January 16
Support for multiple client secrets in OIDC applications and custom resources
Multiple client secret support applies only to OIDC-based applications and custom resources at this time. You can use the PingOne admin console or the PingOne API to generate a new client secret and define a retention period for the previous secret. For more information, see Rotating the client secret for an application and Rotating the client secret for a resource.
Use the policy request parameter with the PingOne Application Portal
PingOne Signals SDK 5.2.10 (web only)
Version 5.2.10 of the PingOne Signals SDK for web has been released.
This version contains performance improvements for initialization of the SDK.
January 11
Application permissions and roles
Managing permissions in your custom applications is now as easy as checking a box. Now you can:
- Define permissions for application features and APIs without changing your application code
- Centralize permissions enforcement through your API gateway
- Manage permissions assignment with roles
- Extend permissions with custom policies
For more information, see Application permissions.
January 8
PingID users can manage their devices from PingOne MyAccounts page
- Self Service: We’ve added the Manage PingID Devices via MyAccount option to enable PingID workforce users to manage their devices through the MyAccount app.
- MyAccount app reduced scopes: The Allow user actions according to granted authentication scopes check box provides a limited subset of scopes for users that have not yet authenticated.
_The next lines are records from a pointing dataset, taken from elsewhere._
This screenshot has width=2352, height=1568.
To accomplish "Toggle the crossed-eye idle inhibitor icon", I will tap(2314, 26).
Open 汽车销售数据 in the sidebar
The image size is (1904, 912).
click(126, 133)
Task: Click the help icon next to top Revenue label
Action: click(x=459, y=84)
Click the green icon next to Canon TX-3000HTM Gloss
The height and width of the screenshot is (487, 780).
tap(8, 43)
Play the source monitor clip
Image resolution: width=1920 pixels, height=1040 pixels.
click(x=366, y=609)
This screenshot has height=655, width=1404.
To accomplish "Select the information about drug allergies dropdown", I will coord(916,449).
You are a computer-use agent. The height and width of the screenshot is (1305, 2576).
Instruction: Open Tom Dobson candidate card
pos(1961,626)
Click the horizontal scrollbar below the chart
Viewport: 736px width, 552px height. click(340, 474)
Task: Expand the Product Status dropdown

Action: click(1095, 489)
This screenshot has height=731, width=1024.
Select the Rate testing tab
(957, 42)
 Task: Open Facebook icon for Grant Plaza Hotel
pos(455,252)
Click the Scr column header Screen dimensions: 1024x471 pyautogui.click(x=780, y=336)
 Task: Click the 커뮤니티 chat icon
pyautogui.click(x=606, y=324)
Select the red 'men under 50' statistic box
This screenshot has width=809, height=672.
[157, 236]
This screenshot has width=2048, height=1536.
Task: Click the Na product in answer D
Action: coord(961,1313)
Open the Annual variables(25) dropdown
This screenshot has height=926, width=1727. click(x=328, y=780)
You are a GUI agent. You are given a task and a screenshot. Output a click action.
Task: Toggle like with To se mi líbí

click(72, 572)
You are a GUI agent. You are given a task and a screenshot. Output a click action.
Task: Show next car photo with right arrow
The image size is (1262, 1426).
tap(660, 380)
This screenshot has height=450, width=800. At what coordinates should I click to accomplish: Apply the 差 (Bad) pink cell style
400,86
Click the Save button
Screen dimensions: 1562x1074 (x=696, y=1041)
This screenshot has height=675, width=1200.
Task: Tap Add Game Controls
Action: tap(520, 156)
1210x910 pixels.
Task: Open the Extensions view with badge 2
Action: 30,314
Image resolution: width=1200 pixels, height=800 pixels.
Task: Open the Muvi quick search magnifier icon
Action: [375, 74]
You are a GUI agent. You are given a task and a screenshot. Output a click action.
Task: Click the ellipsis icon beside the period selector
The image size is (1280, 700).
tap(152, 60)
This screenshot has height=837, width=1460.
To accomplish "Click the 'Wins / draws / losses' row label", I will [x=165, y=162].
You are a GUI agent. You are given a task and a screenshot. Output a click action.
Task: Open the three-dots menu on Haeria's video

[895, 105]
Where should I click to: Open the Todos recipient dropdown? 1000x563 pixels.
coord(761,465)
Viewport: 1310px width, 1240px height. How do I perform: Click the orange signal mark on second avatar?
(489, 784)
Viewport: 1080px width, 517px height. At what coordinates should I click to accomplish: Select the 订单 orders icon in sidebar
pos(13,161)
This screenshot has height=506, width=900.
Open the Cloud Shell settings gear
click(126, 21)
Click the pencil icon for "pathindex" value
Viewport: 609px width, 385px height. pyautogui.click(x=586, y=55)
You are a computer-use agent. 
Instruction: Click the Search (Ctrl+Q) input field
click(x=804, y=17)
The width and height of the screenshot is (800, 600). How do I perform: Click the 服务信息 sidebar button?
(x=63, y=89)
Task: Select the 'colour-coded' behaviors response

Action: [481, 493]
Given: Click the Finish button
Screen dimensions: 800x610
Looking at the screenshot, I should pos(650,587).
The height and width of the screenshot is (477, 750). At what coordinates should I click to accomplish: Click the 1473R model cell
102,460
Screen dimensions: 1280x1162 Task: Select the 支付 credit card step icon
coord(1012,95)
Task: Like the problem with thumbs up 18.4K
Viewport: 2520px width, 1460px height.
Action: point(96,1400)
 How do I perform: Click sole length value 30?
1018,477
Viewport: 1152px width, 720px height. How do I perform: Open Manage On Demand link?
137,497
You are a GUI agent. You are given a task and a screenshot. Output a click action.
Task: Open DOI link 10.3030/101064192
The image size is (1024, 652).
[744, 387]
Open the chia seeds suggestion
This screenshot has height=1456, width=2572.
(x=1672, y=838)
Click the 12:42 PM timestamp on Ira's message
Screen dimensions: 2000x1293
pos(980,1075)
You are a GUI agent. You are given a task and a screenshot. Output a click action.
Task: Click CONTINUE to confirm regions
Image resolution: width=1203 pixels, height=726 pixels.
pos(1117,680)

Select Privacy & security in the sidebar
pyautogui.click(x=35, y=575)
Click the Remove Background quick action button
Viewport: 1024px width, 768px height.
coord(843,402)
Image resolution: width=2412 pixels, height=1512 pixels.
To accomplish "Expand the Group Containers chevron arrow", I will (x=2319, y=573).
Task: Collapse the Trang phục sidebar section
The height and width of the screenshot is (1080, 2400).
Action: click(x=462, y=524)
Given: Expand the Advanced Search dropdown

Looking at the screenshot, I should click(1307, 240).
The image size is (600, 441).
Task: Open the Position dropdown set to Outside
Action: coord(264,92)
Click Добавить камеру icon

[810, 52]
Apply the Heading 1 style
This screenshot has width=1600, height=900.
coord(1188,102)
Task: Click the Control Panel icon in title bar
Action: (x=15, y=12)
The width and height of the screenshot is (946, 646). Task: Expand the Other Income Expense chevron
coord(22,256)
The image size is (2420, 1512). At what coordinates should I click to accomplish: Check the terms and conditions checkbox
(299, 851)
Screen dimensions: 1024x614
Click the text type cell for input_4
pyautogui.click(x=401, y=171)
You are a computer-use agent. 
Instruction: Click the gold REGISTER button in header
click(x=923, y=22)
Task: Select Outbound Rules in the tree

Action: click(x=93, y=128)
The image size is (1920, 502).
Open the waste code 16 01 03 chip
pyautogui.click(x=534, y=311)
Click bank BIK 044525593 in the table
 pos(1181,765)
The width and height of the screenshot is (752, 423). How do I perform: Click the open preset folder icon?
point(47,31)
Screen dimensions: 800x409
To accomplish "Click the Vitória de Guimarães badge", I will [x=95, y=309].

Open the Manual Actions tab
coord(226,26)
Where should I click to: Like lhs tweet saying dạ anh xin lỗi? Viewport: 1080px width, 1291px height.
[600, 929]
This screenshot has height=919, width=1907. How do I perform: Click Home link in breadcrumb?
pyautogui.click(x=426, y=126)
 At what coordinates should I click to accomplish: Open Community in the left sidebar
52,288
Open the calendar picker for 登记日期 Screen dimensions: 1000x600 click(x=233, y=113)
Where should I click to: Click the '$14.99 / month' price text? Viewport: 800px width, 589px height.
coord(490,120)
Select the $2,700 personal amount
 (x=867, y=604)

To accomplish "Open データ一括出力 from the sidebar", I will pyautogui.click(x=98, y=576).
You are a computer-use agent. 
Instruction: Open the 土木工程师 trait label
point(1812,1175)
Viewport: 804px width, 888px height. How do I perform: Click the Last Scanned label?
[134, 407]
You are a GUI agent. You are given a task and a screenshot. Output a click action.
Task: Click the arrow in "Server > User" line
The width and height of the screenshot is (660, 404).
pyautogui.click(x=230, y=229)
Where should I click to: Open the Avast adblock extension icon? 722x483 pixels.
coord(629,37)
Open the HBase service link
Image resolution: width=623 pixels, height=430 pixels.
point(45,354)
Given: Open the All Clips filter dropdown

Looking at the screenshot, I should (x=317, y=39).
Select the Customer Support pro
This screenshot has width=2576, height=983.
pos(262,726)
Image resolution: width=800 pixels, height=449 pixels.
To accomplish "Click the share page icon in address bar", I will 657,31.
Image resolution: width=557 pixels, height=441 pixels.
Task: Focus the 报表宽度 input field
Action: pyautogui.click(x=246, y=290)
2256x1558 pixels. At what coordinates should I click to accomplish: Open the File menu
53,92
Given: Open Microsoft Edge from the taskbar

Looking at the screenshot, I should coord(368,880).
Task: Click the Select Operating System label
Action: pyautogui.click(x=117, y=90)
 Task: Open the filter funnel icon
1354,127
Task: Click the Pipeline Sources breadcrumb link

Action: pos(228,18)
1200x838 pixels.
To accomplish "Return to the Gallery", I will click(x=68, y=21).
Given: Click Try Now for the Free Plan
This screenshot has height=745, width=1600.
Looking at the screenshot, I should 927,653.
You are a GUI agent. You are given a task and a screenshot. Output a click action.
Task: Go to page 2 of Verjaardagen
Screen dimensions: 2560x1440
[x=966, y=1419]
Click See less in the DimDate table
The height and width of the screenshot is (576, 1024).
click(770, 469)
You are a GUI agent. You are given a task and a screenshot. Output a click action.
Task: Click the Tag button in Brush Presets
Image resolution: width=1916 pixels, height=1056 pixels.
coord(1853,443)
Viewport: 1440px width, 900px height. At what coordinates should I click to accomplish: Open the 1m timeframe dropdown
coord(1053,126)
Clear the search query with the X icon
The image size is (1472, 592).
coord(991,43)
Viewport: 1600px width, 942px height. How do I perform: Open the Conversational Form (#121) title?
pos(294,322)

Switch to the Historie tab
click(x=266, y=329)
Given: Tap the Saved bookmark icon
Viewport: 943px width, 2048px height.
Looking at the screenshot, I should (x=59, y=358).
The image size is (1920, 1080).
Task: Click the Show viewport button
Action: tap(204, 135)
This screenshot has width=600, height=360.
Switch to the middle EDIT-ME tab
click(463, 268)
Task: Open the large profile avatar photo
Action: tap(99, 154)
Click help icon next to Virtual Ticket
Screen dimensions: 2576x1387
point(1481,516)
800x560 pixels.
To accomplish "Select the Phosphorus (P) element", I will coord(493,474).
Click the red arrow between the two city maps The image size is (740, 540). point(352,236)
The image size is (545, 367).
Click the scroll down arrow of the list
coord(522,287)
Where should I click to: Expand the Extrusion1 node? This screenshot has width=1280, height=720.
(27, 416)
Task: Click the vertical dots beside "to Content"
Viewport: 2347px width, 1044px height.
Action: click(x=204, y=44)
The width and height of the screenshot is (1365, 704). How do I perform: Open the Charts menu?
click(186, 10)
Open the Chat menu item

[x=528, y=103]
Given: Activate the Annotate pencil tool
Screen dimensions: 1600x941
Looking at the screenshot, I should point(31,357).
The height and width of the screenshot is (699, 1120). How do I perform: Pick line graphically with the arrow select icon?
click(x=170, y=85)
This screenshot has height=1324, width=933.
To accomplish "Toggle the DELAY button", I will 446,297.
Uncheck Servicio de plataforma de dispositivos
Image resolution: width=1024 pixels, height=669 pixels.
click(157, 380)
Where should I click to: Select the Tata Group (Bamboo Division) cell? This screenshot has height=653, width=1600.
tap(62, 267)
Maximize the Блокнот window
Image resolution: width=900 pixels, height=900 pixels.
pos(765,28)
When this option is selected users are required to authenticate to get a more complete set of scopes that allow them to add or change a device. When the Manage PingID Devices via MyAccount option is selected in Self-Service, this option is automatically selected. For information, see Self service.
- Reordering the device list: We’ve added the ability to drag and drop devices to reorder them in the MyAccount device list.
January 7
User Devices report
You can now view and export reports that list the details of MFA devices, such as the username and user ID associated with the device, using a number of device-related filters. For example, you can generate a report listing all email devices or a report containing all of the devices whose phone number starts with a certain country code. Results can be exported in csv or json format.
For details, see User Devices report.
January 4
Composite predictors - user ID and user name
When composing a composite predictor, you can now include user name and user ID as criteria. You can use this feature to assign a different risk level for user names or user IDs that contain specific strings, for example, a specific domain name.
For details, see Adding composite predictors and the Risk Predictors section in the API documentation.